Germany, homeschooling, and the Left

In light of our coverage (review, interview, quotes) of Glenn Reynolds' "The New School," we thought it timely to point out an article over at National Review from friend of Blaze Books and author most recently of "What Doomed Detroit" (review, quotes), Kevin Williamson, on the German government's campaign against homeschooling, Obama administration complicity and the Left's perspective on homeschooling more broadly.

As TheBlaze noted back in November, the Obama administration ordered the deportation of a German family who had sought asylum in the United States after fleeing Germany so they could homeschool their children (an illegal act in their native homeland). The Roenike family appealed to the Supreme Court, which ordered that the Obama administration respond to the family's petition. Thus far, the administration has neglected to do so.

While homeschooling is blotted out in Germany, as the cost of education exceeds its value to such a degree that the bubble begins to burst in America, as Glenn Reynolds argues, homeschooling will become an increasingly attractive alternative. This, says Williamson, poses a grave threat to leftists as:

"The institutional Left hates homeschooling, hates it with a remarkable intensity, even though homeschooling recently has come into vogue with a certain subset of Park Slope–style progressives. Robin West of Georgetown’s law school has written admiringly of the suppression of homeschooling and regimes under which “parents who did so were criminals.” She writes that homeschoolers are dangerous precisely because of the fact that, far from being docile sheep, homeschoolers are as adults more likely to be politically engaged, which Professor West worries might “undermine, limit, or destroy state functions that interfere with family and parental rights.” For good measure, she notes that many homeschoolers were enthusiastic about George W. Bush in 2000 — quelle horreur. Many others on the left argue that homeschooling should be either banned outright or effectively regulated out of existence."
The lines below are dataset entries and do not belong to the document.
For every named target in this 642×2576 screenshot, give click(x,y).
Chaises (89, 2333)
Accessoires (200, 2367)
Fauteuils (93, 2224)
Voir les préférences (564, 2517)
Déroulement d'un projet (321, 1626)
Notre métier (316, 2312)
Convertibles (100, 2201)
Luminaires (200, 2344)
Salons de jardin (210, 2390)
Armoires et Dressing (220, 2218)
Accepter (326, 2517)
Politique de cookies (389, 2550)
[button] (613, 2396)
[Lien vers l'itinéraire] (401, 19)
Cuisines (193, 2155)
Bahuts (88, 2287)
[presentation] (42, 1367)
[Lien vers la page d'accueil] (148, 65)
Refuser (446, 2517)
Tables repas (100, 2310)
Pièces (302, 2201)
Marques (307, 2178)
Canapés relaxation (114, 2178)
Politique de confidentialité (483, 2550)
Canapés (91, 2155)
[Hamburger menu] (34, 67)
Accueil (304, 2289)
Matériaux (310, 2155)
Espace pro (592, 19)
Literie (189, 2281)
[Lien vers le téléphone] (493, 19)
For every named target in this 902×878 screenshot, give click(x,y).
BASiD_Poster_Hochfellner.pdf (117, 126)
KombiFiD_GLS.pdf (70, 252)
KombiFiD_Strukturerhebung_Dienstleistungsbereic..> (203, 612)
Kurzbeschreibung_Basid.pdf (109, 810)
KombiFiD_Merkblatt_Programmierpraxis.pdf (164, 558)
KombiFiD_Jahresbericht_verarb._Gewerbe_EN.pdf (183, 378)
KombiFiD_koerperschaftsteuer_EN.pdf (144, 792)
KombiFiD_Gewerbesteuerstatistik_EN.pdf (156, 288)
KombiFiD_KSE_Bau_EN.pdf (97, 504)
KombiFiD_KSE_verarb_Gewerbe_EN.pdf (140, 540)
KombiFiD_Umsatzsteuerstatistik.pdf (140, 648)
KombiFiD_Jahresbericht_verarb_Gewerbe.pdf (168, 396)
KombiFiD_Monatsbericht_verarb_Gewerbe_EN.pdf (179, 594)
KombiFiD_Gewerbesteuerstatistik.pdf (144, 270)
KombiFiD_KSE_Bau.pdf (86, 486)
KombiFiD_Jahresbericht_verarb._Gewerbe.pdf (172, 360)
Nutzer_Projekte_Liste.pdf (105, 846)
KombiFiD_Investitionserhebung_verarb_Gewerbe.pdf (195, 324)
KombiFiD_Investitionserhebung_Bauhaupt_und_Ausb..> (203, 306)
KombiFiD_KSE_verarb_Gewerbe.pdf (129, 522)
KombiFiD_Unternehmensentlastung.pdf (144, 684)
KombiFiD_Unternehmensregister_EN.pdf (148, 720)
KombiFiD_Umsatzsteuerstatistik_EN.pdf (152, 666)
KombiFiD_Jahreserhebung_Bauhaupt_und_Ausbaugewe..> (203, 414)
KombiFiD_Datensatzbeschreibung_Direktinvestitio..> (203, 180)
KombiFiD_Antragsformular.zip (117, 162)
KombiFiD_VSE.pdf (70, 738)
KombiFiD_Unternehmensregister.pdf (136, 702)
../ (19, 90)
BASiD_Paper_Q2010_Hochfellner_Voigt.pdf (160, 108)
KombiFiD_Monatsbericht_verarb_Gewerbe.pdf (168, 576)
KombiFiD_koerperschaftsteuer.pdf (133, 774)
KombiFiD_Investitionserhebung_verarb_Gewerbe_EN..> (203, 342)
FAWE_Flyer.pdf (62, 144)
Echoing to a degree Reynolds' analogy of the K-12 classroom to an industrial era factory, Williamson notes that:

"Homeschooling terrifies the Left because the Left is at its core totalitarian, seeking to bring political discipline to every aspect of life — and control of education is essential to that project. The public school is in miniature what the Left believes the world should look like: Everybody arranged in orderly rows and moving about on an orderly schedule punctuated by bells, being taught about diversity and climate change by nice union ladies who also lead them to their federally subsidized lunches. If you can say “no” to that, you can say no to any part of the Left’s vision. Homeschooling is an existential threat to the privileged position of the institutional Left. The schools are the factory in which it manufactures its future clients."

Perhaps most ironically, our K-12 public education system is in and of itself is a Prussian system, imported by Horace Mann during the mid-19th century, as Reynolds discusses at length in "The New School." So here we have a German family who sought asylum to escape the original Prussian system to freely teach their children, potentially being forced back into such a system at the hands of a Left that in Williamson's reading needs to perpetuate Prussian-style rigidity in education.